六 国民医療費は減少せず高騰する 

 最近、保険者である市町村が、システムの構築のために介護保険料を流用しても良いと、方針が変更されたそうである。

現在でも、高齢者に対する公的な福祉対策は「保健所を拠点にした国の政策そして市町村独自の政策」という二重構造を持っている。民間の医療機関が在宅・訪問看護体制を独自に持っていることや、悪名高い縦割り行政のために市町村においても二重構造があることを考えれば、少なくとも四重構造を持っている。

そして、これらにはほとんど連携が無い。

これに、介護保険制度が加わるのである。「民間企業の参入により、サービスの幅が広がる」という理由で。しかし、潰されてしまうのは診療所・病院が進めて来た「在宅訪問看護体制」だけである。

かかりつけ医、病院として走り回っていた訪問看護部分を、民間を含めた業者たちが、激しく醜く取り合いするだろう。

「ケアプランナーとケアマネジャーが結託して要介護者を囲い込む」現象が既に現実の物となっている。

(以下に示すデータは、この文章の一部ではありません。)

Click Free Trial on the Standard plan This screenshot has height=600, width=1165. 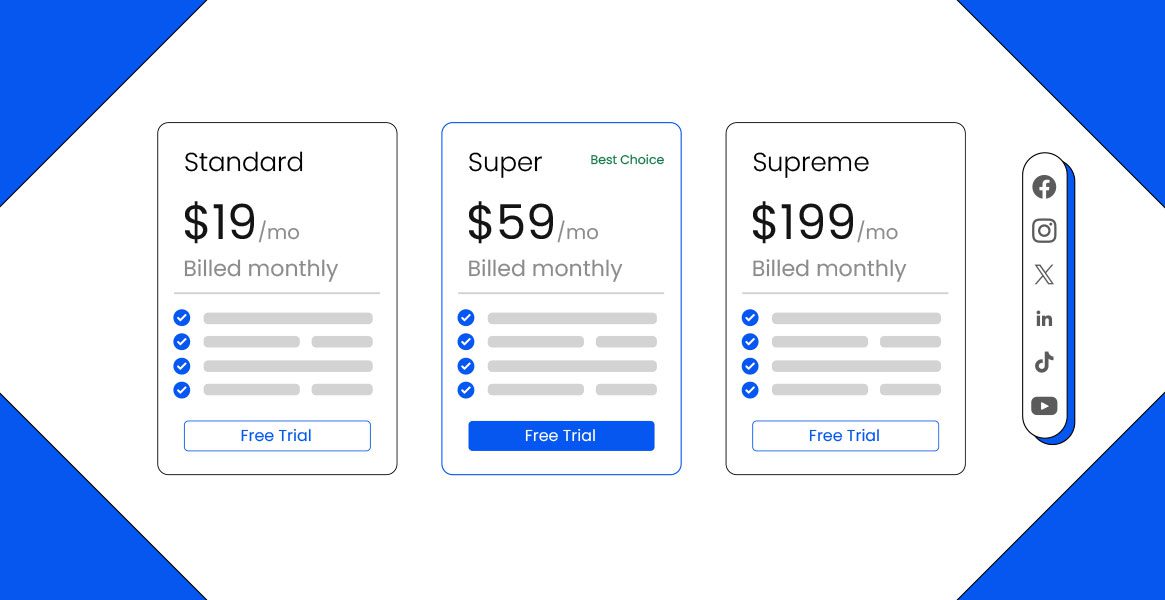tap(277, 435)
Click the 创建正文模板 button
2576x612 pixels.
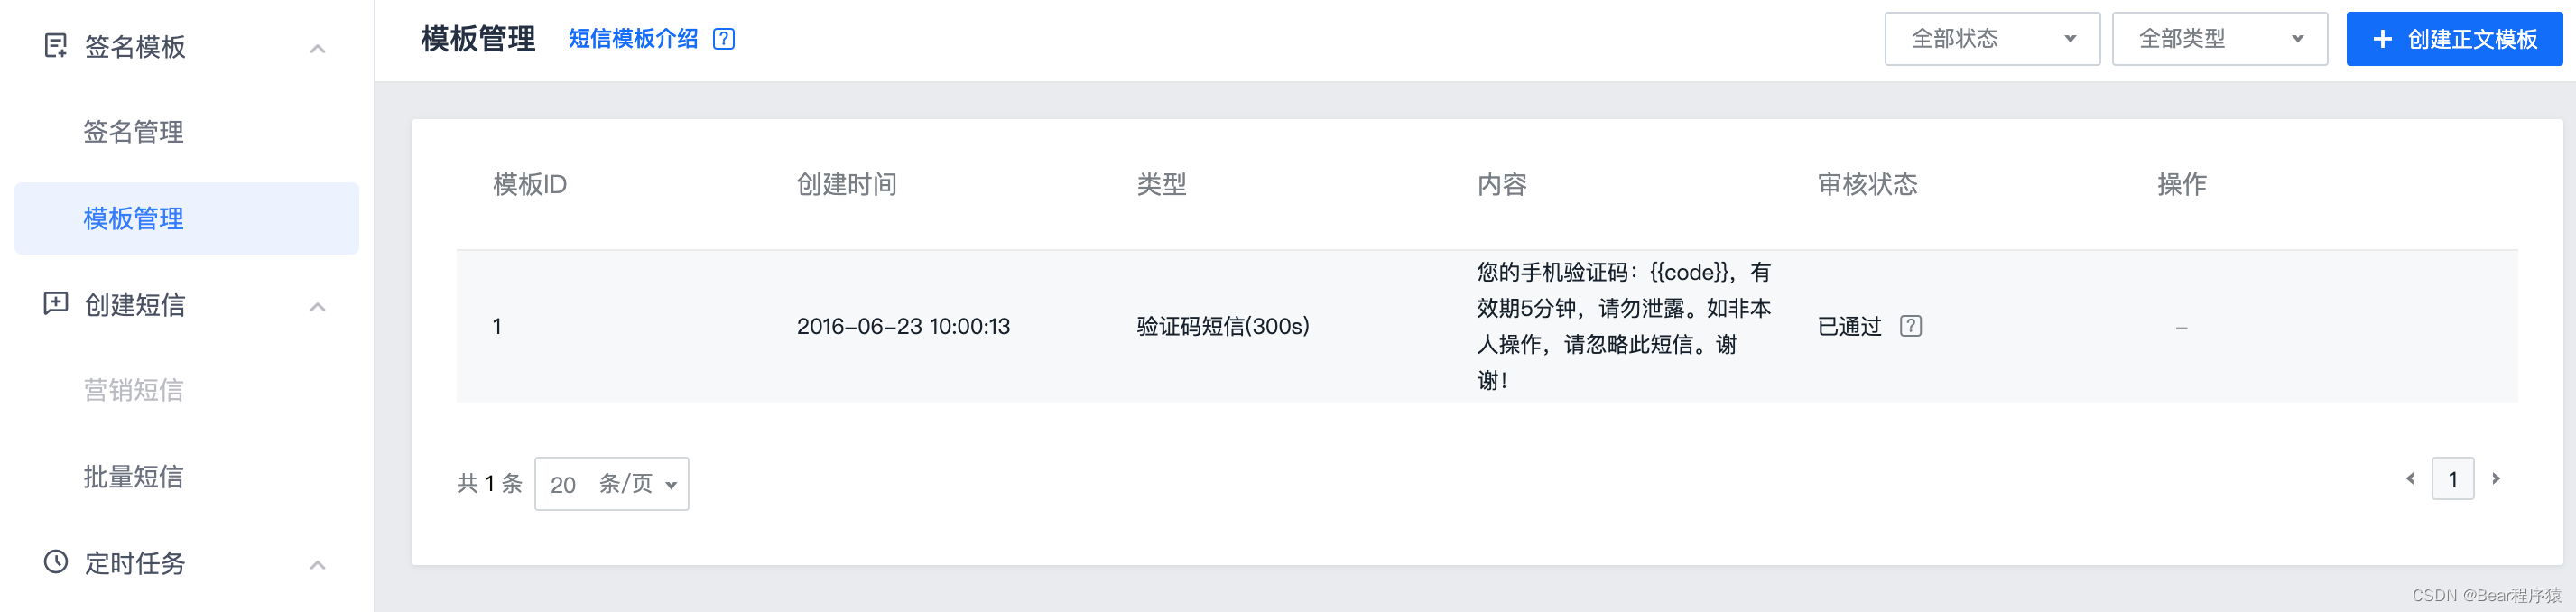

新たな負担として、四兆三千億円を毎年徴収されることになるが、国民は何を得ることができるのか。

介護保険法施行に伴う「十二年度の医療費予算の変化」を見ると、介護保険に移行する金額は八千二百三十六億円に過ぎず、国庫負担は四千八百二十八億円が減少するに過ぎない。

これも、机上の空論に終わる恐れが強い。何故ならば、「在宅・訪問看護」からの収入が無くなった大病院は医療保険からの収入を増加させようと必死になるからである。

「なんでもあり」の戦国時代になり、大病院の堪忍袋が切れると、三兆円くらいを上乗せて稼ぐのは容易なことである。悪徳病院の代名詞であった「病院前のサテライト診療所設立」など無数に考えられるからである。

自立と認定されたたり、認定を受けなかった人々は、大手を振って医療を受ける事ができる。社会的入院という非難言葉もなくなり、経営のために態度を改めた病院に入院することができる。

 手厚い医療を受けても、実際には患者負担は軽い。健康保険組合、共済組合などの家族では還元されて無料同然になる。

病院は満床にしなくては倒産するために、入院の基準を変更する。

現在でも、ドックを始めとして、高額な心カテなどの諸検査、ペースメーカー埋め込み、肝癌潰しなどの固定客を無数に抱えているのである。高額あるいは先端医療の保険適応は無数にあるから、これらのサイクルを早めるだけで良い。入院待ちの期間が短くなるだけである。 

金に困った病院ほど恐ろしいものは無い。結局、「平成十二年医療費高騰」という発表になるであろう。